Former Senator Alan Simpson blasts the elderly as American's "greediest generation". http://www.rawstory.com/rs/2010/11/26/deficit-commission-chair-seniors-greediest-generation/ This comes from a man who spent most of his working life on the public dole, receiving excellent healthcare benefits and a tidy income representing the interests of wealthy Americans. Perhaps he'd like to see older Americans hoisted onto one of those disappearing ice floes, drifting out to sea rather than sucking up more of his tax dollars. In fact, many of those who want to eradicate Medicare and throw out “Obamacare” (meaning government subsidies to the insurance industry, which really really needs them) don’t object to feeding at the public trough when it comes to their own needs:

Supporters of the Affordable Care Act that Congress passed earlier this year are criticizing U.S. Rep.-elect Andy Harris as a hypocrite for asking why there was a delay in his government-funded health insurance coverage for him and his family when he campaigned on rolling back the legislation.

Politico reported on Nov. 15 reported that, during an orientation meeting for newly-elected representatives and staff members, Harris asked why he had to wait almost a month for health insurance coverage to begin for himself and his family after he is sworn in.

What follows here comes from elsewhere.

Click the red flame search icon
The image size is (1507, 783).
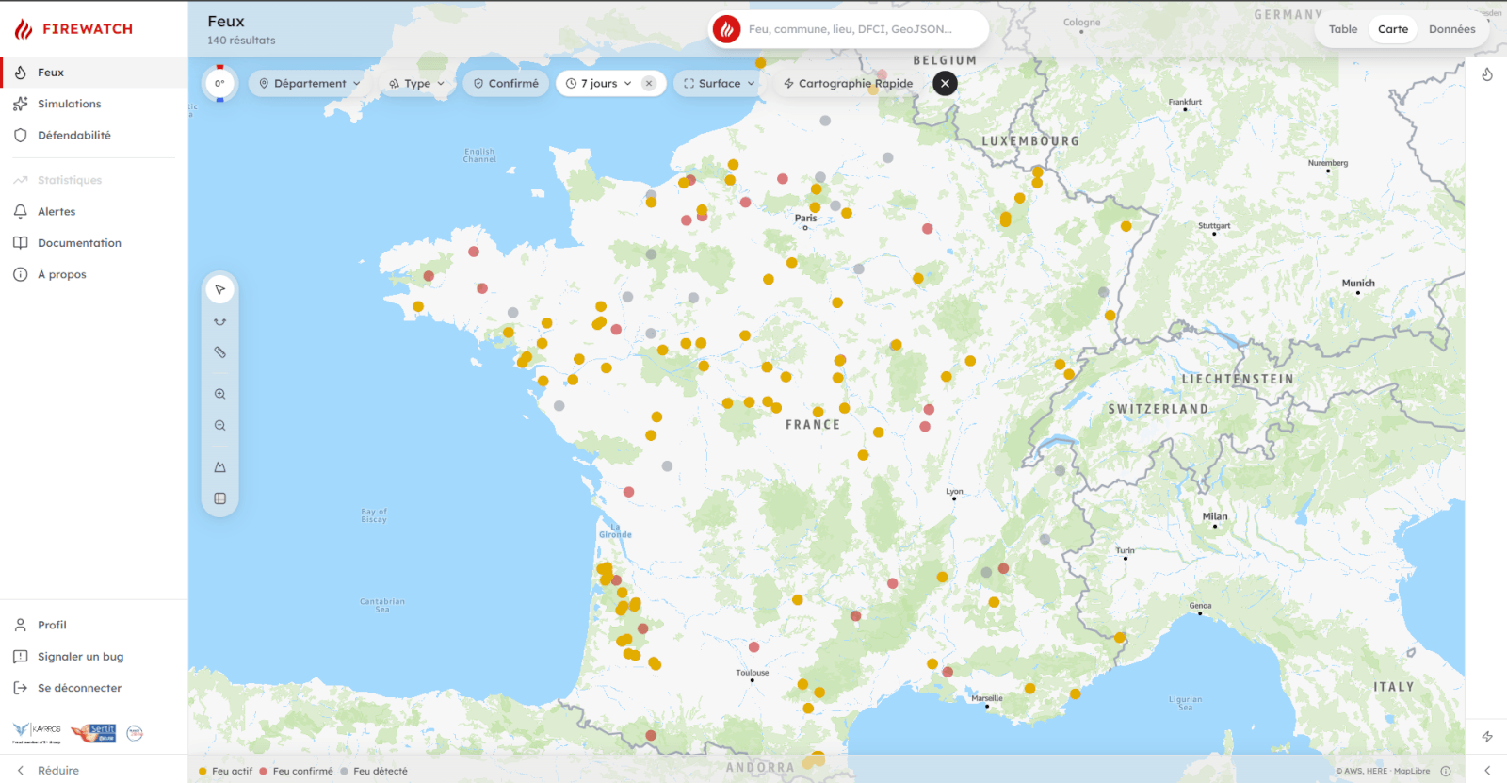pos(726,29)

http://www.gazette.net/stories/11192010/polinew203927_32538.php

The compromise well-heeled Americans want to see goes like this: Poorer Americans give up Social Security, all public services, healthcare, good roads, public schools that aren't cesspools, and any protection of their environment. In exchange, the rich get to hold onto their taxes. Otherwise, poorer Americans are blasted as avaricious pursuers of "the perfect", thumbing their noses at the country's greater good.

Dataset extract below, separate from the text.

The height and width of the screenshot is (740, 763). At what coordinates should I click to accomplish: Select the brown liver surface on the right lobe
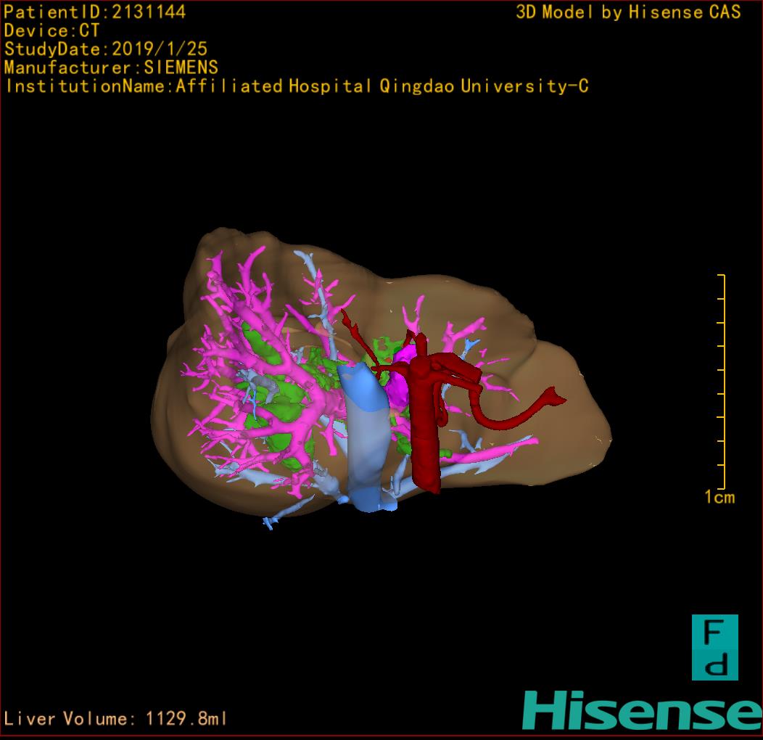click(558, 435)

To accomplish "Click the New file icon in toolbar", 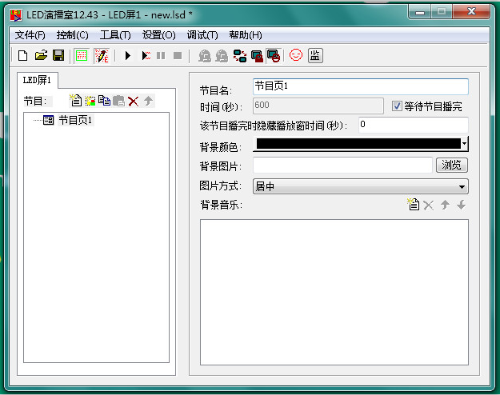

How is it that American voters fall meekly for this twisted drivel? Why don't the majority of citizens see that ads for so-called "wealth management," drizzled across billboards throughout the land, ought really to advertise "poverty management"? Only 400 American families require wealth management. The rest of us house, feed, and medicate ourselves to a greater or lesser extent at the mercy of those 400 clans.

Back to the so-called perfect. Substantive changes have always been achieved through the rigidity of those characterized as completely unreasonable. And contrary to the brainwashing touted as "American history class", none of those gains originated with our lawmakers. Social Security was the compromise made with a restive working class, energized by the Wobblies (IWW). To the extent that any oversight of collegiate sports exists today, that was wrought largely through the fanaticism of a man who never met a compromise he liked: Harry Edwards. In the 1960s, civil rights workers risking their lives--to end racial discrimination as well as state terror that kept black voters away from the polls--heard nothing but "be patient" from the nation's leadership. Even the revered Abraham Lincoln dragged his feet on issuing the Emancipation Proclamation so that William Seward observed on its passage that it had been a fact since the first gun fired at Fort Sumter, one the Administration was the very last to hear. http://www.nytimes.com/2011/04/03/magazine/mag-03CivilWar-t.html?pagewanted=1&_r=1&sq=Butler%20runaway%20slaves&st=cse&scp=1

Our leaders have always been wet fingers in the wind, following wherever the strongest forces will lead them. Right now, apart from the fascistic right, the people are all but silent.

As the song goes, "When will they ever learn?"